Assume someone can accelerate at $9.8 \frac{m}{s^2}$, or 1g, from their perspective, indefinitely (in a single direction). I want to compute how long it would take them to reach a given velocity from the reference frame of an outside observer.
A friend posed a question about how long it would take a theoretical rocket to travel light years without killing the occupants and I, having not touched special relativity in years, tried to work that out and failed.
Wikipedia tells me that the proper acceleration, $a^0$, is the acceleration in the inertial reference frames that instantaneously have the same velocity as the body, and that seems like the thing I'm constraining to 1g.

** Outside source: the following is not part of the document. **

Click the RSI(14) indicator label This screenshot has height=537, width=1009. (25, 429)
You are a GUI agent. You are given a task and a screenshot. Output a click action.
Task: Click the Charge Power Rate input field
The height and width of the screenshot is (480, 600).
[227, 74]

Given that's the case, Wikipedia gives $a^0=\frac{a}{(1-\frac{u^2}{c^2})^{\frac32}}$ which I rearranged as $a=a^0(1-\frac{u^2}{c^2})^{\frac32}$. I plugged in $a=\frac{du}{dt}$ and tried to solve: $$\begin{align*} \frac{du}{dt}&=a^0(1-\frac{u^2}{c^2})^{\frac32}\\ \frac{du}{dt}&=g(1-\frac{u^2}{c^2})^{\frac32}\\ du\,(1-\frac{u^2}{c^2})^{\frac23}&=g\,dt\\ \int(1-\frac{u^2}{c^2})^{\frac23}\,du&=\int g\,dt\\ \int(1-\frac{u^2}{c^2})^{\frac23}\,du&=gt \end{align*}$$ The last line would depend on initial condition, but if we assume we start at rest, then I think the $+C$ just drops out.
Thus it seems like if I just do the integral on the left, I'd have an expression in which I can plug in $u$ and get $t$ out.
So I chucked the whole thing into Mathematica. It told me the integral was some hypergeometric thing. But then I tried plugging in $c$ for $u$, expecting it to blow up, since I don't think the rocket would be able to ever reach $c$, but to my surprise it spit out $t=0.7$ years, which doesn't seem right.
Clearly I'm forgetting something very important (or just math-ing very wrong). Does anyone know what's up here? Thanks.